City’s Answer: The last allegation is disputed by the City indicating that it is continuously making efforts to provide affordable land for housing as part of its mandate.
Meakin Refutation: Certainly, the city makes an effort to provide some access to affordable land and subsidised housing. However, the City also acknowledges that the housing waiting list has now reached such proportions that it will take generations, rather than years or even decades, before it is cleared. In reality, under the present system – in which the price of land rises inexorably – there will never be sufficient affordable land to satisfy the legitimate needs of poor people, or even people with a modest income.
To make matters worse, it is the City itself that is perpetuating this situation. How? By causing land values to rise due to the provision of infrastructure, services and good governance. A well-run city, with good roads, water supply, refuse collection, and so on, becomes a desirable place to live. Consequently, land prices rise in such a city. Who has created such enhanced land values? Not the owners and speculators (they do not put in the roads and collect the refuse) but the city itself. Who benefits? The lucky few who own the land. Who loses out? The many for whom land becomes progressively less affordable and accessible.

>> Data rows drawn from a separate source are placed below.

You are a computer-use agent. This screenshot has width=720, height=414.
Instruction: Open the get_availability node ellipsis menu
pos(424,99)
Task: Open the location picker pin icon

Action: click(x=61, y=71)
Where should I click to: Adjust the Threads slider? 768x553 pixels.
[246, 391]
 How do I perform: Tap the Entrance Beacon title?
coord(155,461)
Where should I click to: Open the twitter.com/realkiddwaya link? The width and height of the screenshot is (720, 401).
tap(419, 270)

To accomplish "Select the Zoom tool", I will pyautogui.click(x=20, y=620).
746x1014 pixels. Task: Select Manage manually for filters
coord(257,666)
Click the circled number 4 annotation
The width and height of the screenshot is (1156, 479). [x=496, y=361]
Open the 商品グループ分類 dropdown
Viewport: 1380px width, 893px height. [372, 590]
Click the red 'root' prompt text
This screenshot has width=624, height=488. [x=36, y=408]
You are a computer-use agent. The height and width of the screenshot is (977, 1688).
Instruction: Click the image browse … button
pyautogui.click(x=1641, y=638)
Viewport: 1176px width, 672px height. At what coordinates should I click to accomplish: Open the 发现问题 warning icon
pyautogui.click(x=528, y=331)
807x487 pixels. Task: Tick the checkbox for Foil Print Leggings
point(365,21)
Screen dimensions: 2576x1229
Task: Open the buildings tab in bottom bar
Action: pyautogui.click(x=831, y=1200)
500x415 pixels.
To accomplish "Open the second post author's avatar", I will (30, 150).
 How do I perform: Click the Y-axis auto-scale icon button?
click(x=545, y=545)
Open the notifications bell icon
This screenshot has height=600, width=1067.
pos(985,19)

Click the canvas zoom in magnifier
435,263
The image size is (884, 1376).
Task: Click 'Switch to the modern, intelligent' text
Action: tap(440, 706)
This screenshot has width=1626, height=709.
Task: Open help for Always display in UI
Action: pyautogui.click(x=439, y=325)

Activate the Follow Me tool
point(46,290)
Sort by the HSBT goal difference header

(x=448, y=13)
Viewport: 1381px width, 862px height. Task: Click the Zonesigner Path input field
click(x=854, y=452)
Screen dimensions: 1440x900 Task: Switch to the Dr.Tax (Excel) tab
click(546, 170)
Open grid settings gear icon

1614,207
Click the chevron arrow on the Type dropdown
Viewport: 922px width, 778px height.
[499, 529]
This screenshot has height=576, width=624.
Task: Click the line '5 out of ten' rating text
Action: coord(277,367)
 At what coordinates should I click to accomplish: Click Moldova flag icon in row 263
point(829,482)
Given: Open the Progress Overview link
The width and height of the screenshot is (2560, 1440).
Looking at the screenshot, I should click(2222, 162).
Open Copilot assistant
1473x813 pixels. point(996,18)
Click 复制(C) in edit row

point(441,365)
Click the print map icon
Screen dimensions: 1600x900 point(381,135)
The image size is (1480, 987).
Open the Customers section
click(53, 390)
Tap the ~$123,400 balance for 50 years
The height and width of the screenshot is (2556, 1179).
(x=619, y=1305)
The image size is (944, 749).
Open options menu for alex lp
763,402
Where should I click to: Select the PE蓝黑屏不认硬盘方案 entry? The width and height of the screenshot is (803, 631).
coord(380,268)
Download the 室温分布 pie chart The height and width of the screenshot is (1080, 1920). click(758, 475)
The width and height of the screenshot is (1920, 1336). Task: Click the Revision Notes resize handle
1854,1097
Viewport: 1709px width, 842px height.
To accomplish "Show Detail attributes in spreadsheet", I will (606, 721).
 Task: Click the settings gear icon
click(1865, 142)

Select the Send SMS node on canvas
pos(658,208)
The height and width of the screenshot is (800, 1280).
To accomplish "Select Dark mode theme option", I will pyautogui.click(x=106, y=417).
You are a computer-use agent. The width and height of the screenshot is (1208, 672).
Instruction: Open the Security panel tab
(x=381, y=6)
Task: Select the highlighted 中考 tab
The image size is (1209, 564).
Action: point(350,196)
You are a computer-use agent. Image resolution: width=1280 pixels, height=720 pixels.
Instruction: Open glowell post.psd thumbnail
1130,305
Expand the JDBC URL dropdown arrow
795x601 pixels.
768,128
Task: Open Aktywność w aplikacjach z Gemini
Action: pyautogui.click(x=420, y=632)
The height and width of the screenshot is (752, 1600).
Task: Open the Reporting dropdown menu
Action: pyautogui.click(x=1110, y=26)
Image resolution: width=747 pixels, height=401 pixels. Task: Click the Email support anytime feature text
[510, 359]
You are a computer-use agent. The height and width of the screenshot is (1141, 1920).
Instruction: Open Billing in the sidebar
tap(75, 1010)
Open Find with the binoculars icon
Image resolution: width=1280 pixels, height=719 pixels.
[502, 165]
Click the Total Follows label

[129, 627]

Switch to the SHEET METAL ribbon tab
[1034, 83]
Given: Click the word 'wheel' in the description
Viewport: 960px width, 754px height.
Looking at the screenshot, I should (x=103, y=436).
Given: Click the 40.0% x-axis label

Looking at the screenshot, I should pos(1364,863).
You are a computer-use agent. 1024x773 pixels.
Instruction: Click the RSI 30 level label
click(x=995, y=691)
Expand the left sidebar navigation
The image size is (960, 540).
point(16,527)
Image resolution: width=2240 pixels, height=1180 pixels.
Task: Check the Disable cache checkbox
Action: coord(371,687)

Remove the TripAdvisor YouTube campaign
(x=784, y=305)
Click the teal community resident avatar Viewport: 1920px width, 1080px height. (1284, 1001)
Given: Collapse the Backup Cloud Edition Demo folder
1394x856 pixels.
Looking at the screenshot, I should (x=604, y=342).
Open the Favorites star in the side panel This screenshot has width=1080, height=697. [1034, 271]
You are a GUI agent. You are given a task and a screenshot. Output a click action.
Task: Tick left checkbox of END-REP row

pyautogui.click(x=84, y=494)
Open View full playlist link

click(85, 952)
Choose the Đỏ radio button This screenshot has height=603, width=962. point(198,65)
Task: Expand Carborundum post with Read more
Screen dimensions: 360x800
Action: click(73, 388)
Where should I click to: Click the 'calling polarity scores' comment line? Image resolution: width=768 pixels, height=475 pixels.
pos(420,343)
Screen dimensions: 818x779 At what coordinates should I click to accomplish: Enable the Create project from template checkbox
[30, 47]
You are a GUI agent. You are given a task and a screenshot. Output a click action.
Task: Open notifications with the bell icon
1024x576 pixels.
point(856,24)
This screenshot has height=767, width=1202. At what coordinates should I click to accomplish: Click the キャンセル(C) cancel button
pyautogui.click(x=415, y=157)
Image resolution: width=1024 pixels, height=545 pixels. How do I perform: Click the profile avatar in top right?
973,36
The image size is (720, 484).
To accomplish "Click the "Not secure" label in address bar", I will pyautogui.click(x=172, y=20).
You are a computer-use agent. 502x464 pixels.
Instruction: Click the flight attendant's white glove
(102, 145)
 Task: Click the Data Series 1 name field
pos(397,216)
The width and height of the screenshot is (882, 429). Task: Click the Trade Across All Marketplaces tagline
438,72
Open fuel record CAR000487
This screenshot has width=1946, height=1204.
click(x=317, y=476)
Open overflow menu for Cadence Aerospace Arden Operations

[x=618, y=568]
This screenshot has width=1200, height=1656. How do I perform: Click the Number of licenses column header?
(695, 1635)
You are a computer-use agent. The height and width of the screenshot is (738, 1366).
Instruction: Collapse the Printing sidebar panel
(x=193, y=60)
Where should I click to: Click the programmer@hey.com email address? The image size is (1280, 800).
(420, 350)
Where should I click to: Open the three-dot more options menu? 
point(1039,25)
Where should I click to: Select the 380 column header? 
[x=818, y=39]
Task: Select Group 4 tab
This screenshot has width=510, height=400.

I suggest that the City’s answer to this question falls far short of what the Constitution demands in section 25(5): “the state must take reasonable legislative and other measures, within its available resources, to foster conditions which enable citizens to gain access to land on an equitable basis”.
It is entirely within the capacity of the City to construct a rates policy that (1) will penalise the holding of, or speculation in, vacant land and, in doing so, (2) will start to bring down the cost of land, thus ‘fostering conditions which enable citizens to gain access to land on an equitable basis’ as the Constitution requires.
To put this another way, it is unreasonable for the City to continue with a rates policy that effectively encourages people to hold land off the market (while they wait for it to gain value), to speculate in it, and to decline to develop it (thus depriving people of housing and potential jobs). It takes no great leap of constitutional insight to see that this goes entirely against the intention of section 25(5) of the Constitution and, for that matter, against section 26(2) as well. It is simply not sufficient for the City to claim that it is “making efforts” – a purposive interpretation of the Constitution demands more than merely “making an effort”.